Pavlus’un bu sözleri bizleri “hayatınızın amacı nedir” sorusuna yönlendirmektedir. Pavlus’un amacı İsa için yaşamak ve İsa için ölmektir. Çoğu insan yaratılış amacından uzak bir şekilde yönsüz ve amaçsız olarak yaşamaktadır. Oysa bu dünyadaki hayatımız bir amacı olmayı gerekli kılar.

 

İman atalarımızın hayatlarının merkezinde Tanrı vardı. Buna göre yaşadılar.
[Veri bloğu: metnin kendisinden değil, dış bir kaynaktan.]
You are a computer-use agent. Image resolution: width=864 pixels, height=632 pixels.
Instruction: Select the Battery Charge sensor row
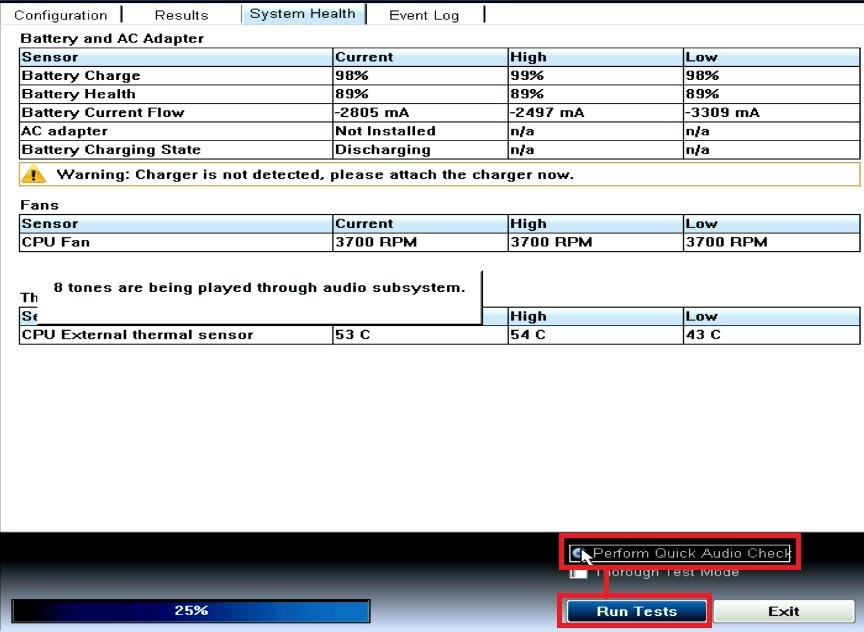[175, 75]
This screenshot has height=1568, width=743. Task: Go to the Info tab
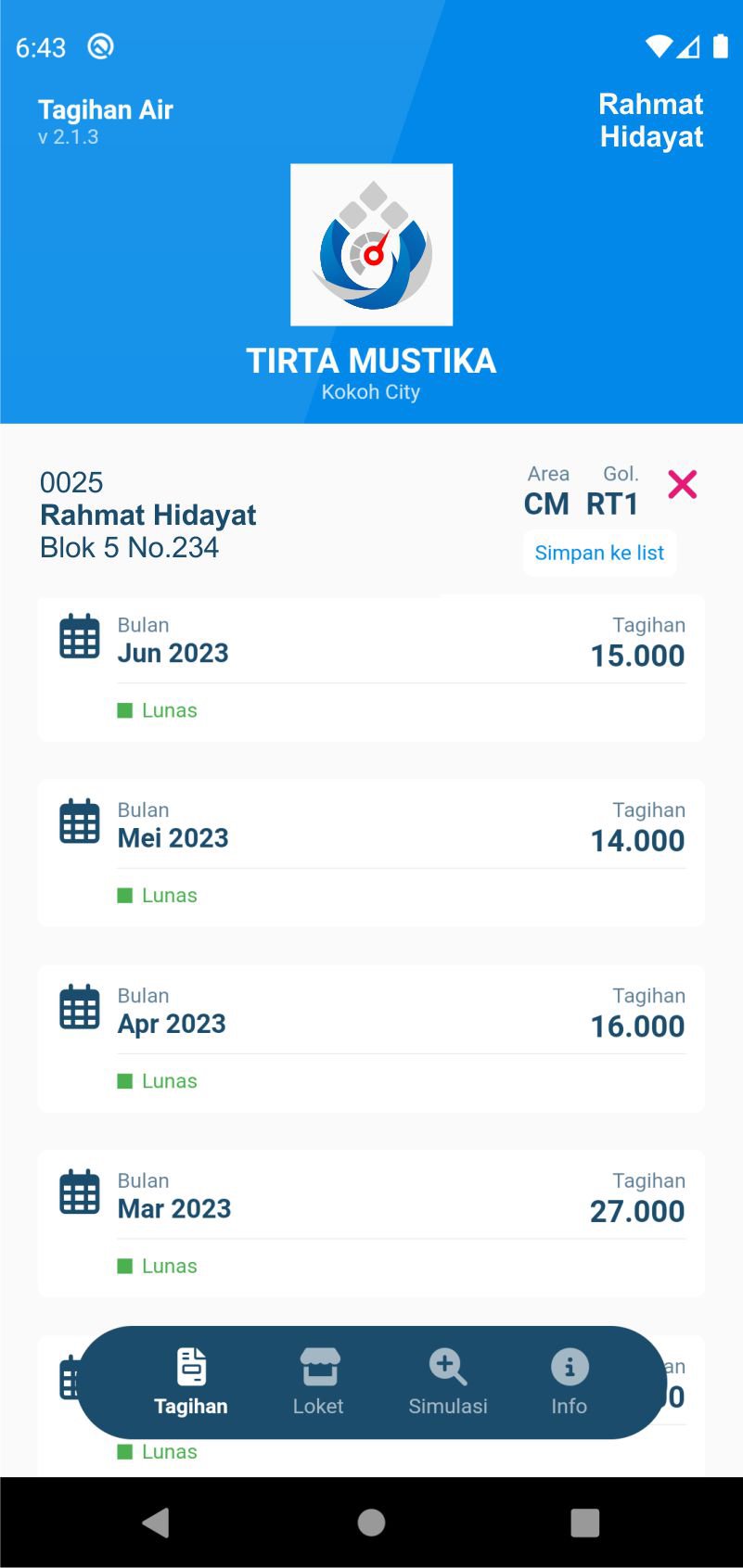569,1382
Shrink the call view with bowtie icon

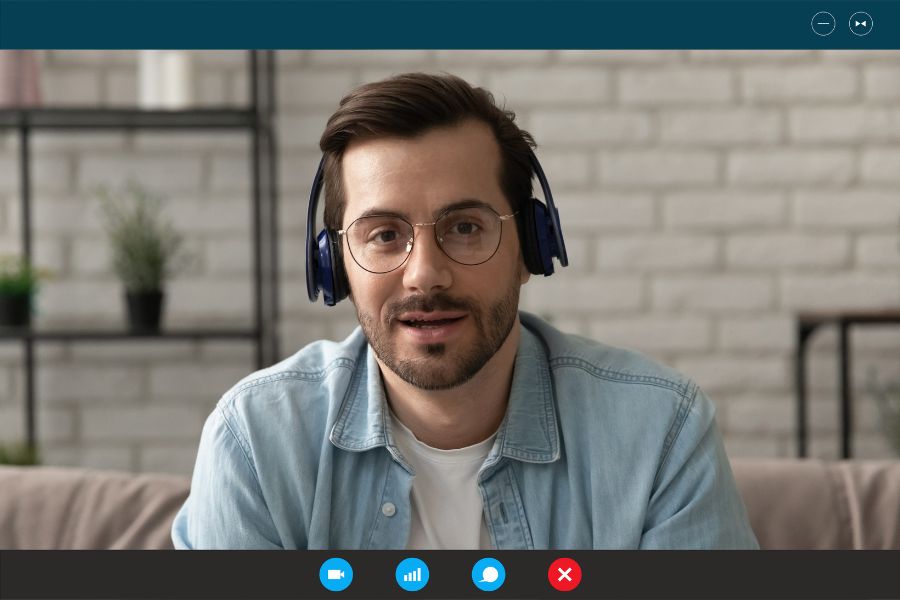click(x=861, y=24)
Nuh henüz olmamış tufan ile uyarıldığında iman ederek kendisi ve ev halkının kurtuluşu için bir gemi yaptı. O kendisini var eden Tanrı’ya iman etti ve O’nun için yaşadı[4].

 

İbrahim Tanrı tarafından vaat edilen ülkeye gitmek üzere çağrıldığında hayatının merkezinde Tanrı vardı. Ve eşi Sara kısır ve yaşı geçmiş olduğu halde iman sayesinde gebe kalmaya güç buldu. O kendisini var eden Tanrı’ya iman etti ve O’nun için yaşadı.[5]

 

İbrahim sınandığında vaadin mirasçısı olan İshak’ı Tanrı’ya kurban olarak sundu. Bunu yaparken hayatının amacı ve merkezi Tanrı’ydı. İbrahim Tanrı’nın ölüleri dirilteceğine olan imanla bunu yaptı. Ve Tanrı İshak’ı simgesel bir şekilde ölümden geri aldı[6].

 

Bizler de Pavlus’un bu sözlerinden “hayatımızın merkezinde gerçekte ne vardır, hayatımızın merkezinde kim vardır” diye düşünmek durumundayız. Ve yaşasak da ölsek de Rab için yaşıyor olmayı biraz daha ciddiyetle düşünmeliyiz.

 

Öyleyse hayatınızın muhasebesini yaptığınızda sizler daha çok kim ve ne için yaşıyor sunuz?

 



[1] Galatyalılar 2:20

[2] Matta 16:26

[3] II.Korintliler 5.15 Evet, Mesih herkesin uğruna öldü. Öyle ki, yaşayanlar artık kendileri için değil, kendileri uğruna ölmüş ve dirilmiş olan Mesih için yaşasınlar.